- O Parlamento do Líbano aprovou a prorrogação do mandato da casa por dois anos, até 2028, o que levou ao cancelamento das eleições parlamentares previstas para este mês de maio.
- A medida foi aprovada com 76 votos favoráveis entre 128 deputados; 13 membros do Bloco de Lealdade à Resistência, alinhado a Hezbolá, votaram pela extensão.
- O primeiro-ministro Nawaf Salam reiterou que o governo está disposto a negociações diretas com Israel, com participação civil sob custódia internacional, e afirmou que Israel ainda não respondeu à proposta.
- O presidente Michel Aoun também manifestou apoio a negociações diretas, destacando a necessidade de um cessar-fogo e de discutir a retirada israelense da área, com participação internacional.

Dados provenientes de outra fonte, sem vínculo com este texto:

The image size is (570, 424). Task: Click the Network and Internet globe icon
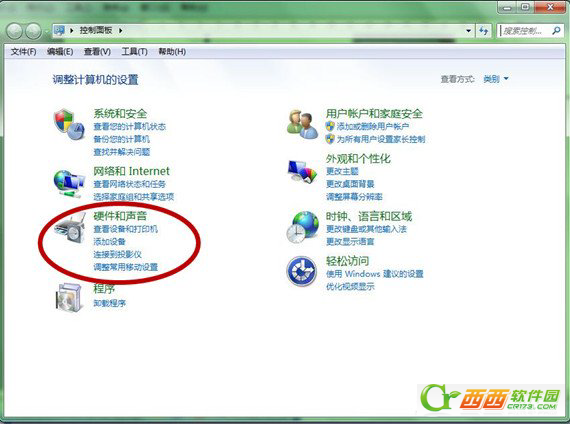tap(69, 184)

- O conflito já deixou mais de 400 mortos no Líbano, incluindo 83 crianças, além de ataques a postos de defesa civil; denuncias de ataques “ilegais e indiscriminados” com fósforo branco também foram feitas pela Human Rights Watch.
O Parlamento do Líbano aprovou a extensão de dois anos do mandato da Câmara, até 2028, cancelando as eleições previstas para este mês. A decisão ocorre em meio à guerra com Israel e aos conflitos regionais.
O primeiro-ministro Nawaf Salam reiterou ao L’Orient-Le Jour a disposição do governo para negociações diretas com Israel, com participação civil e apoio internacional. O presidente Joseph Aoun endossou a mensagem; porém, ainda não houve resposta de Israel.
O ministro da Saúde libanês informou que o conflito já deixou mais de 400 mortos no país, entre eles 83 crianças, 42 mulheres e mais de uma dezena de paramédicos. Bombardeios atingiram áreas próximas a Tiro e Beirute, segundo o governo.
O Ministério da Defesa Civil denunciou ataques contra dois postos no Tayr Deba e Jwaya, com 16 mortos, incluindo dois resgatistas, e 40 feridos. A entidade acusou Israel de desrespeitar leis internacionais.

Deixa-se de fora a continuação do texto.